**Description of the task**:
Turn every line of the rows below into a numbered list, and leave out any blank lines.

=== Data lines ===

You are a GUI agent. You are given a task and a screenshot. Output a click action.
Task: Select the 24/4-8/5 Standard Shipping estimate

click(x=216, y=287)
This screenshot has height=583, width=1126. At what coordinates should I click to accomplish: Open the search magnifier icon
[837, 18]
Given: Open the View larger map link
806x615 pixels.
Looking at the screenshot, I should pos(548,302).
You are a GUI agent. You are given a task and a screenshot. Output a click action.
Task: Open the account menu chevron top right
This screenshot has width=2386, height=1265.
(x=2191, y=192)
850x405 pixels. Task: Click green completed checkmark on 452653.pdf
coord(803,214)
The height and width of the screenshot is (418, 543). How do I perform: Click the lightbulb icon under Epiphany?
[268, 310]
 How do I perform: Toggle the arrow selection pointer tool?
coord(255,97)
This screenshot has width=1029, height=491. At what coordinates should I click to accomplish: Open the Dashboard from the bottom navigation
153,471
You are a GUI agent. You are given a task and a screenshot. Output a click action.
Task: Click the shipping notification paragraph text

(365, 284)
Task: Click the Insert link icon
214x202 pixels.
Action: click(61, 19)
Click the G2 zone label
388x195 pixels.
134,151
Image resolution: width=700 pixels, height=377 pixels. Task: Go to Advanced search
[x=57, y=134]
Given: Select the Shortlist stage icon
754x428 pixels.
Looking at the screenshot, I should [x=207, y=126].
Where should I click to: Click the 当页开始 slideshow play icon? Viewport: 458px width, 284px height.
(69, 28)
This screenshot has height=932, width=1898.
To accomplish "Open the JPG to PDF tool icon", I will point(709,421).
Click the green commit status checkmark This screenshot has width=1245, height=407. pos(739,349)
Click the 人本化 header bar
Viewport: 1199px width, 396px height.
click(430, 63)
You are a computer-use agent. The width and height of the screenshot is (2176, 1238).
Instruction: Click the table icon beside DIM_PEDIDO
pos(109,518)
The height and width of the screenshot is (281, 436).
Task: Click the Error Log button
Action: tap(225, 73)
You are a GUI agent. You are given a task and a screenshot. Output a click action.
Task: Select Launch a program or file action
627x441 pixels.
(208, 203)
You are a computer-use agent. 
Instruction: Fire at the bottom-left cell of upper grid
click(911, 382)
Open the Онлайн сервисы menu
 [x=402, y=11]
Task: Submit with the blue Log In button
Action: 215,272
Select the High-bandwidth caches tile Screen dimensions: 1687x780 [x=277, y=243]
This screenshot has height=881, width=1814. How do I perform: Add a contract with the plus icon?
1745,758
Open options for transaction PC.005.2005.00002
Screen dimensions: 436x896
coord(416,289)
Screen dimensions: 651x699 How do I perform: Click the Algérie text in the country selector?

===

**Reply**:
1. You are a GUI agent. You are given a task and a screenshot. Output a click action.
2. Task: Select the 24/4-8/5 Standard Shipping estimate
3. click(x=216, y=287)
4. This screenshot has height=583, width=1126. At what coordinates should I click to accomplish: Open the search magnifier icon
5. [837, 18]
6. Given: Open the View larger map link
7. 806x615 pixels.
8. Looking at the screenshot, I should pos(548,302).
9. You are a GUI agent. You are given a task and a screenshot. Output a click action.
10. Task: Open the account menu chevron top right
11. This screenshot has width=2386, height=1265.
12. (x=2191, y=192)
13. 850x405 pixels. Task: Click green completed checkmark on 452653.pdf
14. coord(803,214)
15. The height and width of the screenshot is (418, 543). How do I perform: Click the lightbulb icon under Epiphany?
16. [268, 310]
17.  How do I perform: Toggle the arrow selection pointer tool?
18. coord(255,97)
19. This screenshot has width=1029, height=491. At what coordinates should I click to accomplish: Open the Dashboard from the bottom navigation
20. 153,471
21. You are a GUI agent. You are given a task and a screenshot. Output a click action.
22. Task: Click the shipping notification paragraph text
23. (365, 284)
24. Task: Click the Insert link icon
25. 214x202 pixels.
26. Action: click(61, 19)
27. Click the G2 zone label
28. 388x195 pixels.
29. 134,151
30. Image resolution: width=700 pixels, height=377 pixels. Task: Go to Advanced search
31. [x=57, y=134]
32. Given: Select the Shortlist stage icon
33. 754x428 pixels.
34. Looking at the screenshot, I should [x=207, y=126].
35. Where should I click to: Click the 当页开始 slideshow play icon? Viewport: 458px width, 284px height.
36. (69, 28)
37. This screenshot has height=932, width=1898.
38. To accomplish "Open the JPG to PDF tool icon", I will point(709,421).
39. Click the green commit status checkmark This screenshot has width=1245, height=407. pos(739,349)
40. Click the 人本化 header bar
41. Viewport: 1199px width, 396px height.
42. click(430, 63)
43. You are a computer-use agent. The width and height of the screenshot is (2176, 1238).
44. Instruction: Click the table icon beside DIM_PEDIDO
45. pos(109,518)
46. The height and width of the screenshot is (281, 436).
47. Task: Click the Error Log button
48. Action: tap(225, 73)
49. You are a GUI agent. You are given a task and a screenshot. Output a click action.
50. Task: Select Launch a program or file action
51. 627x441 pixels.
52. (208, 203)
53. You are a computer-use agent. 
54. Instruction: Fire at the bottom-left cell of upper grid
55. click(911, 382)
56. Open the Онлайн сервисы menu
57.  [x=402, y=11]
58. Task: Submit with the blue Log In button
59. Action: 215,272
60. Select the High-bandwidth caches tile Screen dimensions: 1687x780 [x=277, y=243]
61. This screenshot has height=881, width=1814. How do I perform: Add a contract with the plus icon?
62. 1745,758
63. Open options for transaction PC.005.2005.00002
64. Screen dimensions: 436x896
65. coord(416,289)
66. Screen dimensions: 651x699 How do I perform: Click the Algérie text in the country selector?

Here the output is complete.